Creates a new GenericParamConstraintBuilder.

§Returns

A new crate::metadata::tables::genericparamconstraint::GenericParamConstraintBuilder instance ready for configuration.

pub fn owner(self, owner: Token) -> Self

Sets the owning generic parameter.

The owner must be a valid GenericParam token that references a generic parameter defined in the current assembly. This establishes which generic parameter will have this constraint applied to it during type checking and instantiation.

Multiple constraints can be applied to the same parameter by creating multiple GenericParamConstraint entries with the same owner token.

Parameter types that can own constraints:

  • Type-level parameters: Generic parameters defined on classes, interfaces, structs
  • Method-level parameters: Generic parameters defined on individual methods
  • Delegate parameters: Generic parameters defined on delegate types
§Arguments
  • owner - A GenericParam token pointing to the owning generic parameter
§Returns

Self for method chaining.

pub fn constraint(self, constraint: CodedIndex) -> Self

Sets the constraint type specification.

The constraint must be a valid TypeDefOrRef coded index that references a type that the generic parameter must satisfy. This type becomes a compile-time and runtime constraint that limits which types can be used as arguments for the generic parameter.

Valid constraint types include:

  • TypeDef - Base classes and interfaces defined in the current assembly
  • TypeRef - External base classes and interfaces from other assemblies
  • TypeSpec - Complex types including generic instantiations and constructed types

Common constraint scenarios:

  • Base Class: Requires parameter to inherit from a specific class
  • Interface: Requires parameter to implement a specific interface
  • Generic Interface: Requires parameter to implement a generic interface with specific type arguments
  • Constructed Type: Complex type relationships involving arrays, pointers, or nested generics
§Arguments
  • constraint - A TypeDefOrRef coded index pointing to the constraint type
§Returns

Self for method chaining.

- Data -
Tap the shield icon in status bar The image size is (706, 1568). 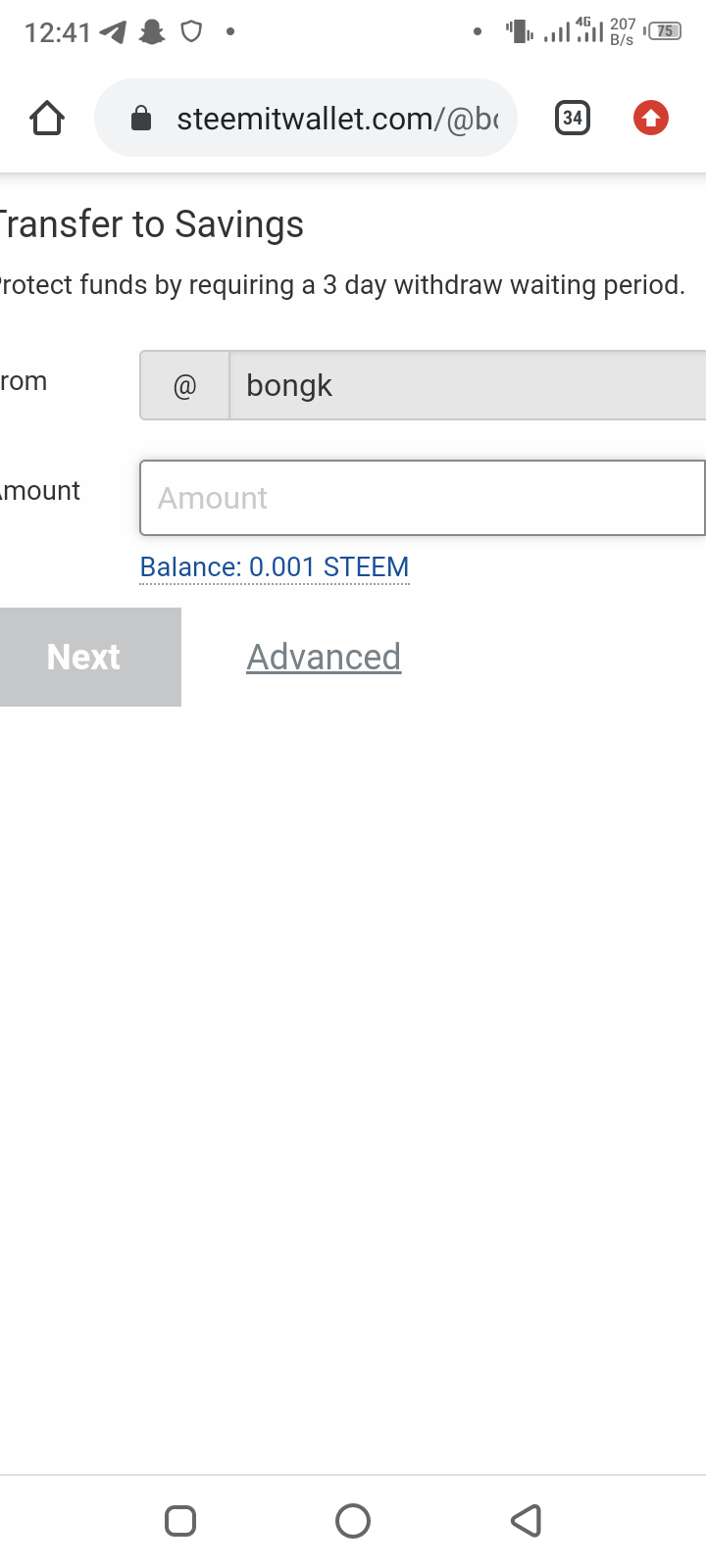click(x=191, y=32)

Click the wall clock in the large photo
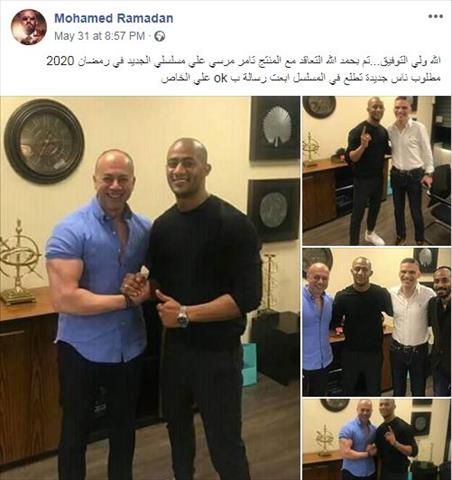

- What this exercise asks -
A) In the GenericParamConstraintBuilder documentation, what kind of coded index must a constraint be?
B) Please say whether each statement agrees with the GenericParamConstraintBuilder documentation, answering yes or no and quoting the words that decide it: (i) Only one constraint can be applied to a given generic parameter. (ii) TypeRef covers base classes and interfaces from other assemblies. (iii) Generic parameters defined on delegate types can own constraints.

- The results -
A) A TypeDefOrRef coded index.

B)
(i) No: "Multiple constraints can be applied to the same parameter by creating multiple GenericParamConstraint entries with the same owner token."
(ii) Yes: "TypeRef - External base classes and interfaces from other assemblies"
(iii) Yes: "Delegate parameters: Generic parameters defined on delegate types"